Work to complete: Keep every line in which "computer" occurs and drop the rest of the data.

Input material:
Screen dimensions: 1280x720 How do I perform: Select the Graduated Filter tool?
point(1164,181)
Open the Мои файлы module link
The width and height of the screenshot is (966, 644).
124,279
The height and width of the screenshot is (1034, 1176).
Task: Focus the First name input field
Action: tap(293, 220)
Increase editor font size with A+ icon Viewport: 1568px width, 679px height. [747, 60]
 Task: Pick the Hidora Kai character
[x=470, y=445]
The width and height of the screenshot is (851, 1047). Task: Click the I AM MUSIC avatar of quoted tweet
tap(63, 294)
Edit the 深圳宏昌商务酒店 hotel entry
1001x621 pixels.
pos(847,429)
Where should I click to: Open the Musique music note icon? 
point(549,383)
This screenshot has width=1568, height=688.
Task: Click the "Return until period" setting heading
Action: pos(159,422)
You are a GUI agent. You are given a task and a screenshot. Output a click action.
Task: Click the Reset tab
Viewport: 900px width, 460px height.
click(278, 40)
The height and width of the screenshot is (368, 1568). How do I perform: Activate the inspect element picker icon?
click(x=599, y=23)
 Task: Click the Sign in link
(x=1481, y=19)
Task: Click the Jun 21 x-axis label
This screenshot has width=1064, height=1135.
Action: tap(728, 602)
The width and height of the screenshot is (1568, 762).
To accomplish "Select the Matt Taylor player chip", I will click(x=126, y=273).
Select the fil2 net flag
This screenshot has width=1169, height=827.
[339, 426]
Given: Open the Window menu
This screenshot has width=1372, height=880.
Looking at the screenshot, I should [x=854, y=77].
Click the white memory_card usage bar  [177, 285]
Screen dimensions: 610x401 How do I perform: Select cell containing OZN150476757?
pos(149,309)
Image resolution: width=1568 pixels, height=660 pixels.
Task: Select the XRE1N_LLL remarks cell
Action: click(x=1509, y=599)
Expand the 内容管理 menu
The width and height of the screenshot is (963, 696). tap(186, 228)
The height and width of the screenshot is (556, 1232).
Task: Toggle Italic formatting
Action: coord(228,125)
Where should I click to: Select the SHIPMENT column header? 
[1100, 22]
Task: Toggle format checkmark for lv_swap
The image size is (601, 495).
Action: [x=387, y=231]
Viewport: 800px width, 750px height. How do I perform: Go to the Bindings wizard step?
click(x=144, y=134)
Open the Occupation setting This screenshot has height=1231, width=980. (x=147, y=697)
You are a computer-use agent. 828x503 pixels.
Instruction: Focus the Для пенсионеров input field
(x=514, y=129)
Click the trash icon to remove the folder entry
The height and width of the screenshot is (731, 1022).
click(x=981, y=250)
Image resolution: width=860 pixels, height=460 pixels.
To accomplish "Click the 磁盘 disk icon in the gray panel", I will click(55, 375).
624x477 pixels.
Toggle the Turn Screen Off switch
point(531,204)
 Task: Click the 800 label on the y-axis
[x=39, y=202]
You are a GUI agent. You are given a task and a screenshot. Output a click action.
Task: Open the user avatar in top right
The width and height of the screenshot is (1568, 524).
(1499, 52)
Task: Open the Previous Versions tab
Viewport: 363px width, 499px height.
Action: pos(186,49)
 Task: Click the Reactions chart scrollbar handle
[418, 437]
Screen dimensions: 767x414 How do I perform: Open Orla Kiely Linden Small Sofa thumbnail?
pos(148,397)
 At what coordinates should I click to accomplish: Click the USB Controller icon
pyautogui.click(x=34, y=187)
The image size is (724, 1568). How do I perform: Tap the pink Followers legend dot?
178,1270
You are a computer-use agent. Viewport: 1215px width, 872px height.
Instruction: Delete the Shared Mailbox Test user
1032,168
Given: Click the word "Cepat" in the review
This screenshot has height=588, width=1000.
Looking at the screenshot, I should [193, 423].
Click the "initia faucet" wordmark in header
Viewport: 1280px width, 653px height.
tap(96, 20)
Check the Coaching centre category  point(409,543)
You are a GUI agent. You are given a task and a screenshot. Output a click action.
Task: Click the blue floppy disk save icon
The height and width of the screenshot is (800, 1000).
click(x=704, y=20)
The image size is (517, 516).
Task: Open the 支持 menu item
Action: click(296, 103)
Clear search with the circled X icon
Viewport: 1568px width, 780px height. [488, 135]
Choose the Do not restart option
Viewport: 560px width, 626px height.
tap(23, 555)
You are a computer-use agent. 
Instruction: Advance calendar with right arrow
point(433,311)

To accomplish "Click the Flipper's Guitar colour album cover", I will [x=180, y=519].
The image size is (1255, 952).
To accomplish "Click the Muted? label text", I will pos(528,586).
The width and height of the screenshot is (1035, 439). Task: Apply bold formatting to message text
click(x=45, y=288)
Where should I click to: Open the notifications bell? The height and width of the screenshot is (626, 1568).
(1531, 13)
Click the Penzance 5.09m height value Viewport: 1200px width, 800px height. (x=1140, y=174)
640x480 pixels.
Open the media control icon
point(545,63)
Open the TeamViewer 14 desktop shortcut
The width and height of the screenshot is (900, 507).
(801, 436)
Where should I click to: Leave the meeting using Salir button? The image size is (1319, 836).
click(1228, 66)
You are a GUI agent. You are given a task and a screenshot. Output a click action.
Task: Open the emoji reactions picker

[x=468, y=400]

Answer to this task:
You are a computer-use agent. 828x503 pixels.
You are a computer-use agent. Viewport: 1215px width, 872px height.
You are a computer-use agent. 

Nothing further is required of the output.